Published 5:00 am Wednesday, August 19, 2009

WICHITA, Kan. He was found naked and unconscious near a trash bin in Georgia five years ago. When he woke up, he didnt know who he was. He still doesnt.

He has been on national television trying to find out. A congressman, the FBI and others have been trying to solve the mystery. A documentary is in the works. ABCs 20/20 has talked about doing a story on him. But the latest turn in the saga of the man who calls himself Benjaman Kyle leads to Kansas.

A forensic genealogist has determined that Kyles DNA most closely matches a group of people with the Powell surname who migrated over generations from the eastern part of the country to the Coffeyville area and northeastern Oklahoma. Its the strongest lead in the case so far.

Kyle said he has specific memories of two places Indianapolis and the Denver-Boulder, Colo., area but none of Kansas or Oklahoma.

Well, maybe one of Kansas: I think one time I went across that state, and I didnt think wed ever get out, Kyle said by telephone from where he lives near Savannah, Ga.

Kyle, believed to be 55 to 65 years old, has had amnesia since he was found about 6 a.m. on Aug. 31, 2004, behind a Burger King in a suburb of Savannah.

Emergency workers found him sunburned, covered with fire ant bites, blind and badly beaten. He had no wallet, no ID and couldnt remember his name, where he was from or his Social Security number.

Doctors determined he suffered from retrograde amnesia. He can remember recent events and some things from his distant past, but there is a blank period of about 20 years.

Colleen Fitzpatrick, a forensic genealogist from Southern California, is encouraged by the DNA link. She has been working on the case for several frustrating years.

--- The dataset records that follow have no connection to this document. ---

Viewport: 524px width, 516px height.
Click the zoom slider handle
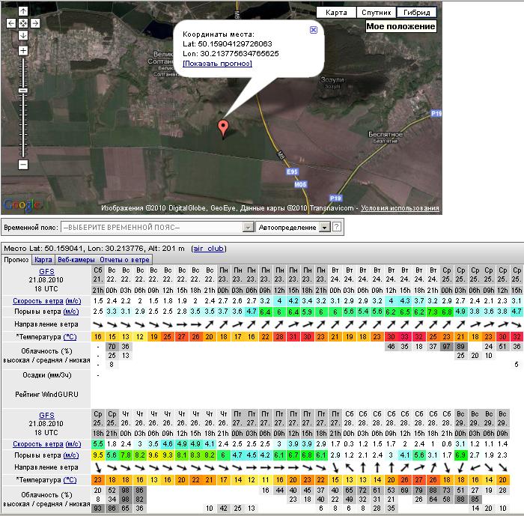click(23, 90)
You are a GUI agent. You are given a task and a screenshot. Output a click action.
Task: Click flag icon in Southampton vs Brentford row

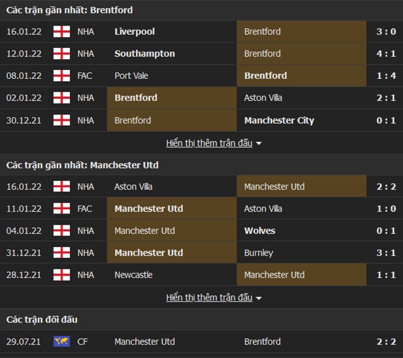click(62, 54)
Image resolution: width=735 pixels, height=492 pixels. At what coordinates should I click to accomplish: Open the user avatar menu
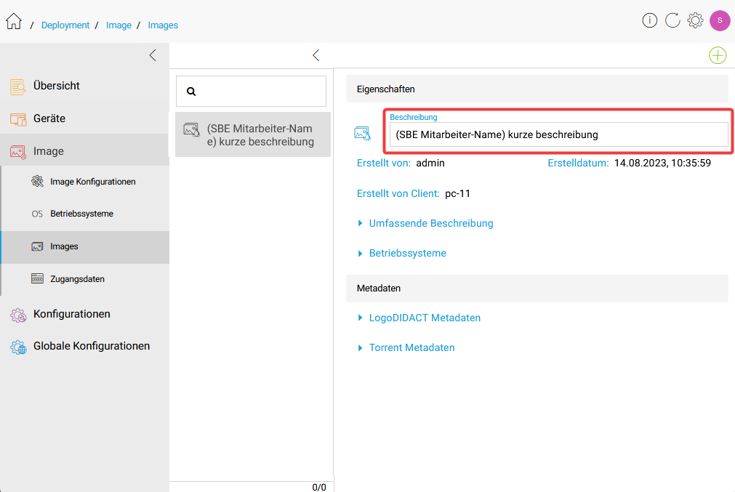point(719,20)

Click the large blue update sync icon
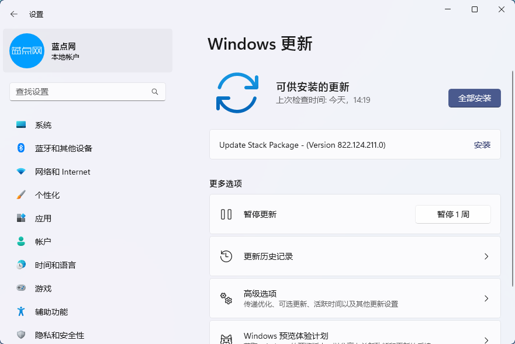click(237, 92)
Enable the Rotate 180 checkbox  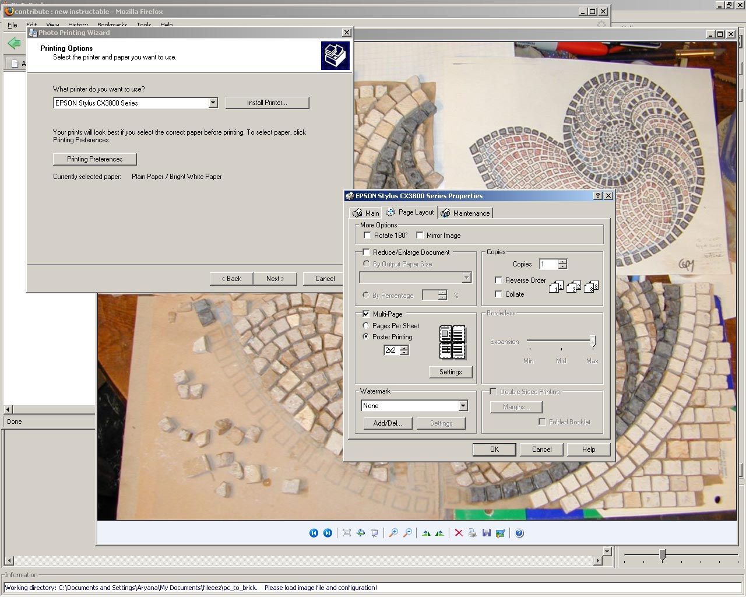pos(367,235)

She once located a homeless woman in Buenos Aires, she said, but she cant find the identity of an American male who is living in Georgia a man who appeared on the Dr. Phil television show last year asking the nation for help identifying him.

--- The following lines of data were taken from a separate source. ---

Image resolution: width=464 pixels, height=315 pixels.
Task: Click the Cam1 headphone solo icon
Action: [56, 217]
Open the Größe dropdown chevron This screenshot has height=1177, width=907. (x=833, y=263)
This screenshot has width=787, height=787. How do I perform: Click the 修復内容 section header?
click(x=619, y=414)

Kyle has had his fingerprints sent through criminal and military databases with no match.

DNA testing through the Center for Human Identification, the U.S. Armed Forces DNA Identification Laboratory, Family Tree DNA, the Veterans Administration and the FBIs National Crime Information System have produced no matches.

Stories in Indianapolis, Denver and Boulder newspapers havent turned up any leads that panned out.

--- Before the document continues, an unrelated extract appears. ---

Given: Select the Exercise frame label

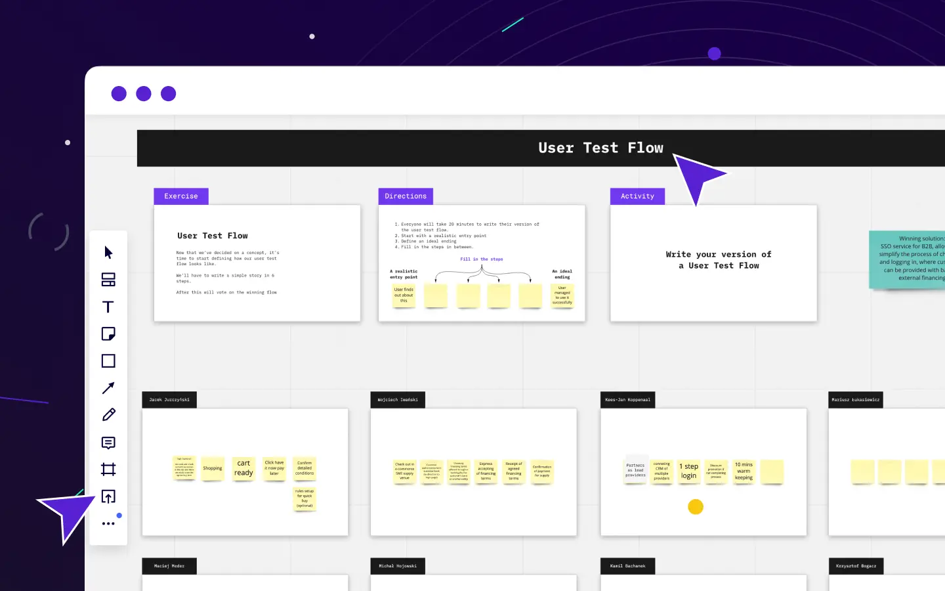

Its totally incredible what we have tried, and nobody has recognized this man, Fitzpatrick said. This man has to have parents. He had to have neighbors, he had to go to school, he had to have had a job. You dont live in a vacuum where nobody knows you.

A DNA link to Kansas

The DNA link provides the best hope, she said. Kyles DNA isnt a 100 percent match with any Powells, but comes close to several in the southeast Kansas and Oklahoma region.

Kyle tested his DNA for 37 markers, and three people with connections in Kansas and Oklahoma came within two or three markers of a perfect match.

Thats worth looking at, Fitzpatrick said. It means he had a common ancestor with the Powells within the last couple hundred years. Thats the closest hes come to anybody.

One of the matches is with a person from Coffeyville, but nobody knows who that is because DNA databases have privacy provisions. It isnt necessarily someone with the Powell surname, but somebody with a Powell ancestry.

Another close match is with a man who lives south of Tulsa, who had an uncle named Powell from Coffeyville.

Theres definitely a Powell connection to that area, said Jim Barrett, volunteer administrator of the Powell Surname DNA Project, a Web site that provides DNA histories of Powells who have submitted tests to the organization from around the country to help them research their genealogy.

The Tulsa man has been in contact with Kyle, but they havent been able to determine a connection, Barrett said.

For now, Kyle lives in the home of a nurse who befriended him at a clinic for the homeless. He had been shifted from hospitals to homeless shelters until she took him in. Everyone just assumed I was a homeless bum, and nobody wanted me. They just wanted me off their hands, he said.